▶ Directions for this task: Only one span of the listing below should come back. It runs from the line with "CoDep Cyclo 44 (421, 2446)" through the line with "de (109, 427)", and each of its lines must be reproduced exactly.

# # # # # # #

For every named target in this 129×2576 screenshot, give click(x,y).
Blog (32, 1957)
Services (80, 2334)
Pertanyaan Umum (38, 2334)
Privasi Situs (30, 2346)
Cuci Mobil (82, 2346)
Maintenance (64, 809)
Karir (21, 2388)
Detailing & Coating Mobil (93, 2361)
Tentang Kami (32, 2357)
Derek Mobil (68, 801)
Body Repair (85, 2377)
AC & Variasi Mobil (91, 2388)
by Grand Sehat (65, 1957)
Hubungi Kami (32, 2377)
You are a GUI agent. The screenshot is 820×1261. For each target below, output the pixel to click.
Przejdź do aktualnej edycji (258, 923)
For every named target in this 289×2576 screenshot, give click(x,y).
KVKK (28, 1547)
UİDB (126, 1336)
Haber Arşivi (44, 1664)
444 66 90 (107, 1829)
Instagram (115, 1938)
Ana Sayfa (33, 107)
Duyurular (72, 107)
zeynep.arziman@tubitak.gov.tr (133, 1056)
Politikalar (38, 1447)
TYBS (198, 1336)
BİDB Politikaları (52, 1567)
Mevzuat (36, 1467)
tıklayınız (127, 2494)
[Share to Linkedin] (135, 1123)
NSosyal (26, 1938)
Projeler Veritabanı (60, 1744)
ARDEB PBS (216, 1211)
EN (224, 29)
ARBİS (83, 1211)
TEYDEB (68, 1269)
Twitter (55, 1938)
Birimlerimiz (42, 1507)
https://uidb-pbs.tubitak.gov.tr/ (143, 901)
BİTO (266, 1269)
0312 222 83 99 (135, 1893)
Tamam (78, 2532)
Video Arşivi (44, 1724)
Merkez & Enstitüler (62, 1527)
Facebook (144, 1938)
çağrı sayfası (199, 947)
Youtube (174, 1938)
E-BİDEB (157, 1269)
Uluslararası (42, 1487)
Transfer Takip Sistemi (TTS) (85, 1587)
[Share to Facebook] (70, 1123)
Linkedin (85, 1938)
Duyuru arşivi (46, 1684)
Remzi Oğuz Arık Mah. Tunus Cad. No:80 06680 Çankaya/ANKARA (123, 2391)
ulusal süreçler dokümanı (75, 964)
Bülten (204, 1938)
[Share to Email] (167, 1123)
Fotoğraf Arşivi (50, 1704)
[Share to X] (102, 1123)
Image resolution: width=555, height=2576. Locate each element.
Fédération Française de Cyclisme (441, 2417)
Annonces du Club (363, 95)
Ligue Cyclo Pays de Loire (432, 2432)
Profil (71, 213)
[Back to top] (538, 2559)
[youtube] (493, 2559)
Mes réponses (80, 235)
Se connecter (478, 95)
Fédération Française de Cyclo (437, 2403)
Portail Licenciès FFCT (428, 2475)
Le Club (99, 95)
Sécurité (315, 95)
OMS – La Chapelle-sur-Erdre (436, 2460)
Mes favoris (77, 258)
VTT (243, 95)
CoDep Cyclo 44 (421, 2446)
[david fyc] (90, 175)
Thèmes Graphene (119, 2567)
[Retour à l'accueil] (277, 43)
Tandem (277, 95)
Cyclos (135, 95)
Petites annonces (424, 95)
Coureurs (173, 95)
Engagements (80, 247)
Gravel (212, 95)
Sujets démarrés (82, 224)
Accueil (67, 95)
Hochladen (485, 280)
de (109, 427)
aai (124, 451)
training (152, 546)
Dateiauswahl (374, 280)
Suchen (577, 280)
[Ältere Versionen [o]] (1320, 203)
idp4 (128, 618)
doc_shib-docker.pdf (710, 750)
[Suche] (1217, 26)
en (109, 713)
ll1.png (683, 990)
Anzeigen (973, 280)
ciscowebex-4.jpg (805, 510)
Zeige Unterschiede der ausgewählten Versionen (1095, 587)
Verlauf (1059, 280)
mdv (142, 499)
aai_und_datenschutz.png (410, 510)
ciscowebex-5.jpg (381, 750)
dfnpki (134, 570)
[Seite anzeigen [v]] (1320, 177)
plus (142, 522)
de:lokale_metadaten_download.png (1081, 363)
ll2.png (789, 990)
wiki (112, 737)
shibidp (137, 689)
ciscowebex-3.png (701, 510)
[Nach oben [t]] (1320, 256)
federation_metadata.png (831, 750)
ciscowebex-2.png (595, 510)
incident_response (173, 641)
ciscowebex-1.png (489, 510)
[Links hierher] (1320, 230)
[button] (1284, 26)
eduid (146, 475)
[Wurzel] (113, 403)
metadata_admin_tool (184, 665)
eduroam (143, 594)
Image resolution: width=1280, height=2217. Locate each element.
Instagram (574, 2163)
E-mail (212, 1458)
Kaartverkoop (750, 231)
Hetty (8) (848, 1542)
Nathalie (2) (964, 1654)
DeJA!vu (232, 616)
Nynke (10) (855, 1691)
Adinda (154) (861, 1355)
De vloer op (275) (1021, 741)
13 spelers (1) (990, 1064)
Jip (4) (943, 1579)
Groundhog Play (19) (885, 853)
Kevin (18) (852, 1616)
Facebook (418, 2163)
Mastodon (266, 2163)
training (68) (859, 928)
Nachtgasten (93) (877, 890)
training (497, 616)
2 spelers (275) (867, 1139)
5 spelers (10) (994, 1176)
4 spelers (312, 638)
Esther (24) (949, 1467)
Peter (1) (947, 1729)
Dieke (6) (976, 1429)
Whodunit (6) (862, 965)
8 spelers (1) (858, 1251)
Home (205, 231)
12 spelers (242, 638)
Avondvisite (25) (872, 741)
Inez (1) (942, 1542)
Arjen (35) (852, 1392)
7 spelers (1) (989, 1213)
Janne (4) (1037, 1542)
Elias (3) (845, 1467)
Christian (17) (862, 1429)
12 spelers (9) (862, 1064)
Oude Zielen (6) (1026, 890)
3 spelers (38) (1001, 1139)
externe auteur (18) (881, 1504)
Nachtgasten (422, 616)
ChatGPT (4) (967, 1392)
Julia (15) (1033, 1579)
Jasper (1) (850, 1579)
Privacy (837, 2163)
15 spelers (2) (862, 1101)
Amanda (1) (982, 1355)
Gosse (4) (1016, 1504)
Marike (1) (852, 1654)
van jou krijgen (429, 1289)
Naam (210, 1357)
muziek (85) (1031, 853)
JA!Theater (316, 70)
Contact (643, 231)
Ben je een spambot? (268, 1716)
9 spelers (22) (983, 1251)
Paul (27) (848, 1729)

# # # # # # #

▶ The answer:
CoDep Cyclo 44 (421, 2446)
[david fyc] (90, 175)
Thèmes Graphene (119, 2567)
[Retour à l'accueil] (277, 43)
Tandem (277, 95)
Cyclos (135, 95)
Petites annonces (424, 95)
Coureurs (173, 95)
Engagements (80, 247)
Gravel (212, 95)
Sujets démarrés (82, 224)
Accueil (67, 95)
Hochladen (485, 280)
de (109, 427)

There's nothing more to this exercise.